Quirk, still on the top of 211, looked down into the hatch and thought about getting out by going into the track and out of the back hatch like he usually did. Fitzgerald was with him.
“No, just jump off the fucking track. Jump off the top.”
It was over ten feet to the ground. They were loaded down with their deuce gear, the pouches holding their magazines and their grenades, their asspacks with flashlights and some food, flak jackets, and Kevlar helmets. They were carrying over thirty pounds of equipment. They both took a running jump over the burning packs and landed in the dirt. Fitzgerald screamed out in pain.

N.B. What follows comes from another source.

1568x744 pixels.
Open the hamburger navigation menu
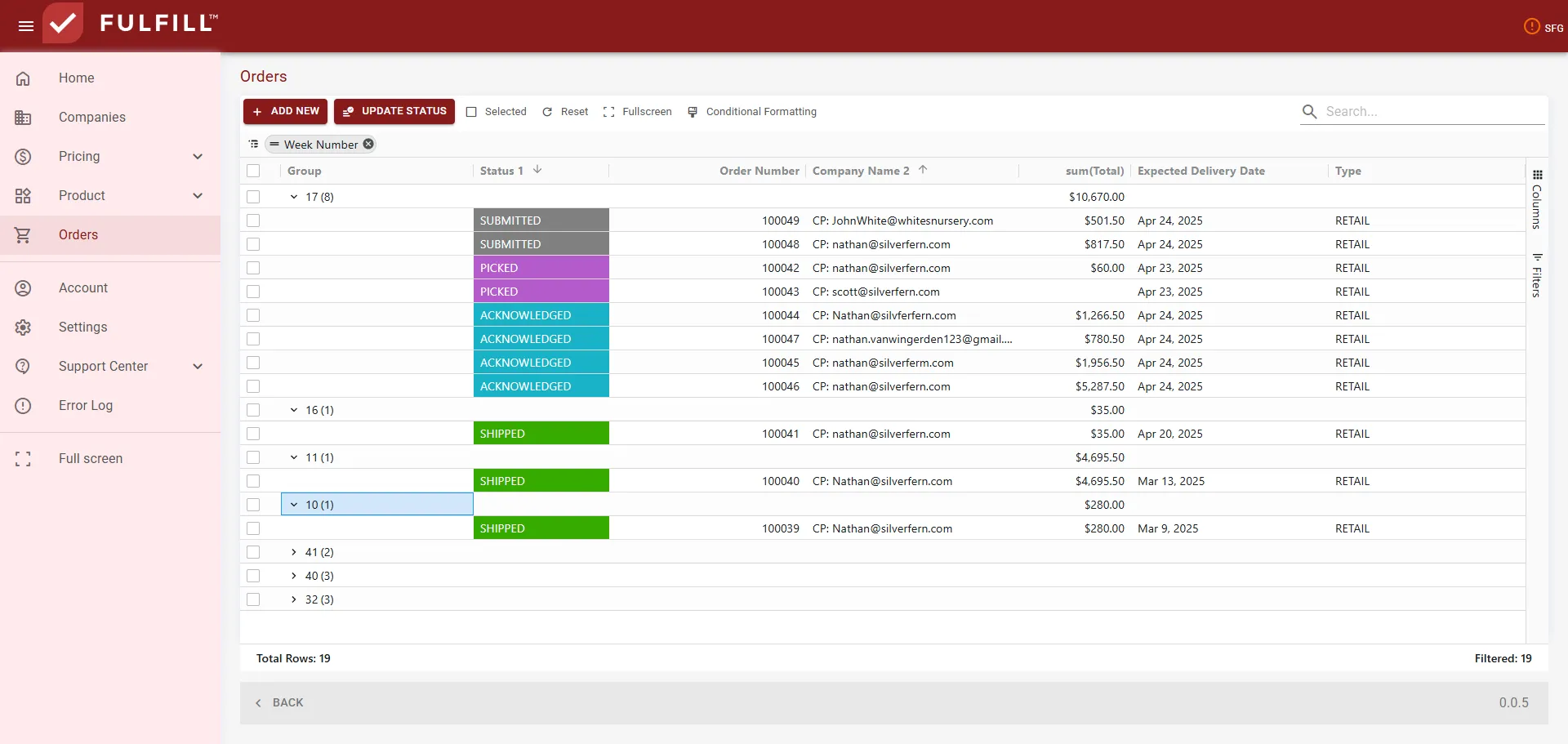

“I’ve broken my fucking ankle.”
Quirk realized what a dumb thing they had just done.
If we hadn’t had
a million pounds of adrenaline rushing through us, we would have never
made the jump.
Quirk heard screaming and gurgling from the men in the ditches around him. It was the sound of pure pain as marines were pulled out of the track. He never thought he would ever hear those kinds of noises. Now he knew it was a sound that he would never forget. He looked at them lined up on the ground, a bloody, screaming mound of pulsating blood and flesh with a smoking AAV as a backdrop.
This is like a scene from a horror
movie. It’s a fucking bleeding mess.
The marines with whom he’d spent a year partying, yelping and hollering at war movies, going to strip clubs, and training for the peak of physical fitness were now a bloody mess of pale flesh, their faces scared and wide-eyed with pain. For a moment his mind just froze up, overcome by the awe of what he was looking at.
This wasn’t
part of the plan. This is fucking wrong.
Quirk didn’t know what to do. Lieutenant Seely shouted at them to get over to a berm on the east side of the road and provide security. Quirk sprinted over there and dived into the dirt, glad to be doing something. Rounds were whizzing over his head, but he had no idea where they were coming from.

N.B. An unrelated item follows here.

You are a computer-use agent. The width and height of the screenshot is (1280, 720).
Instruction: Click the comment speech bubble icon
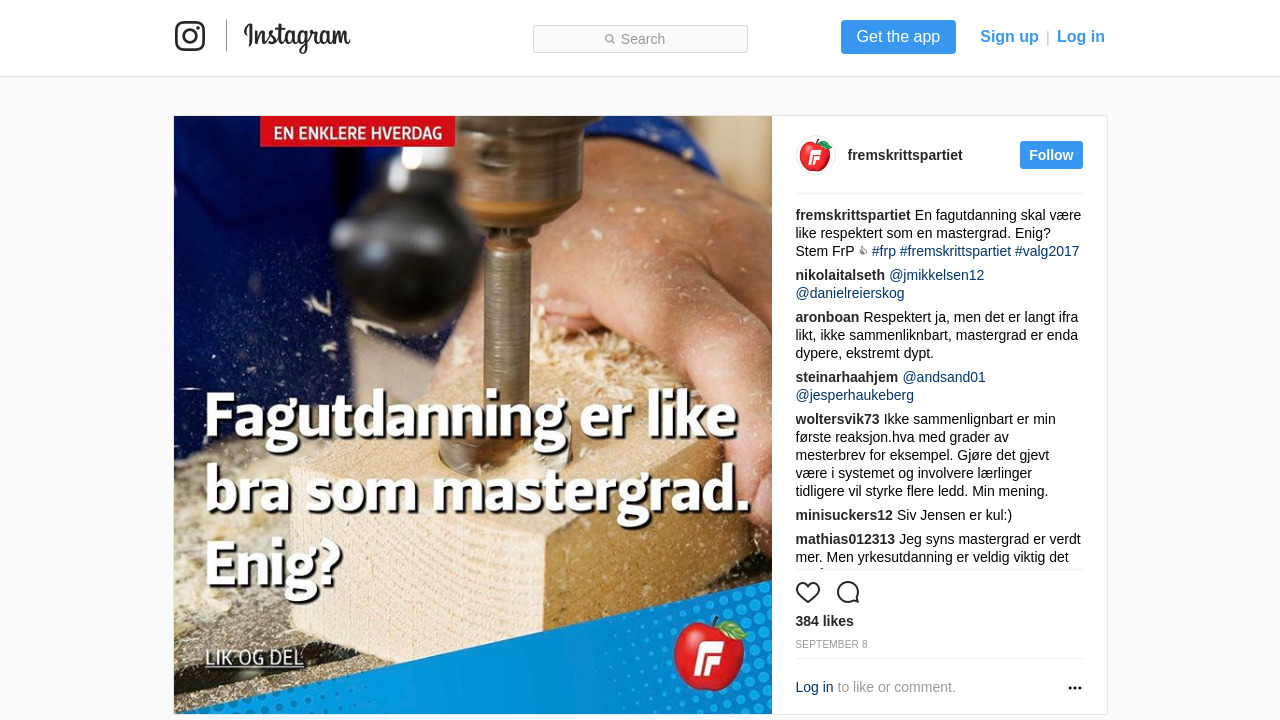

Where do we shoot? What is going to happen?
Lance Corporal Trevino, driving track 208, brought it to a halt about 125 meters to the north of the bridge and herringboned on the east side of the road near 204, the command track. Lieutenant Ben Reid crawled out of the command hatch, threw his Kevlar helmet and maps on the ground, and jumped down after them.
This is a pretty big drop. I’m in combat, I’m in
the air without thinking, and I’m going to break a leg. What a stupid way
to get hurt.
The landing was hard, but safe. He ran around to the back of the hatch and banged on the rear ramp, frustrated that it seemed to take so long to drop.